**Exercise task:**
Rewrite the entries from the line containing "Given: Expand the 期中 section" down to the line containing "point(413,319)", putting "cog" in place of "gear" and leaving everything else unchanged.

**Dataset entries:**

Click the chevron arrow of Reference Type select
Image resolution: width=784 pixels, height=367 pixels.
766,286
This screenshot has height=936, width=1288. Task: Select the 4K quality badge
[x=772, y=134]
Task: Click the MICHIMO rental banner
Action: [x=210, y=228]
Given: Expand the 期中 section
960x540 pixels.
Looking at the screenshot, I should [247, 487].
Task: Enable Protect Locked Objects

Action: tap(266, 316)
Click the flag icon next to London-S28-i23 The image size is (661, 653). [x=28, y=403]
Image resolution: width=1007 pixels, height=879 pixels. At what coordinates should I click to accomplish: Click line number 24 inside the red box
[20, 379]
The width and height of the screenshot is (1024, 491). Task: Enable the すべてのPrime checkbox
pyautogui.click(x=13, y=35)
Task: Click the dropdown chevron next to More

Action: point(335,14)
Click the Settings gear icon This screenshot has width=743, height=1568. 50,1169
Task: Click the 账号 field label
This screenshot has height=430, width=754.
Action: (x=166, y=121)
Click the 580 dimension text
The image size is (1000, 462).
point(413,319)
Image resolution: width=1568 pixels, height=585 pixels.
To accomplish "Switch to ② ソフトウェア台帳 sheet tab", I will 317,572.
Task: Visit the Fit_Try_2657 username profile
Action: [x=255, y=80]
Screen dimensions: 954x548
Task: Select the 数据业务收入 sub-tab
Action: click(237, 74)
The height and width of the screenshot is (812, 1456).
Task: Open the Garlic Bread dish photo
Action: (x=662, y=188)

**Result of this exercise:**
Given: Expand the 期中 section
960x540 pixels.
Looking at the screenshot, I should [247, 487].
Task: Enable Protect Locked Objects

Action: tap(266, 316)
Click the flag icon next to London-S28-i23 The image size is (661, 653). [x=28, y=403]
Image resolution: width=1007 pixels, height=879 pixels. At what coordinates should I click to accomplish: Click line number 24 inside the red box
[20, 379]
The width and height of the screenshot is (1024, 491). Task: Enable the すべてのPrime checkbox
pyautogui.click(x=13, y=35)
Task: Click the dropdown chevron next to More

Action: point(335,14)
Click the Settings cog icon This screenshot has width=743, height=1568. 50,1169
Task: Click the 账号 field label
This screenshot has height=430, width=754.
Action: (x=166, y=121)
Click the 580 dimension text
The image size is (1000, 462).
point(413,319)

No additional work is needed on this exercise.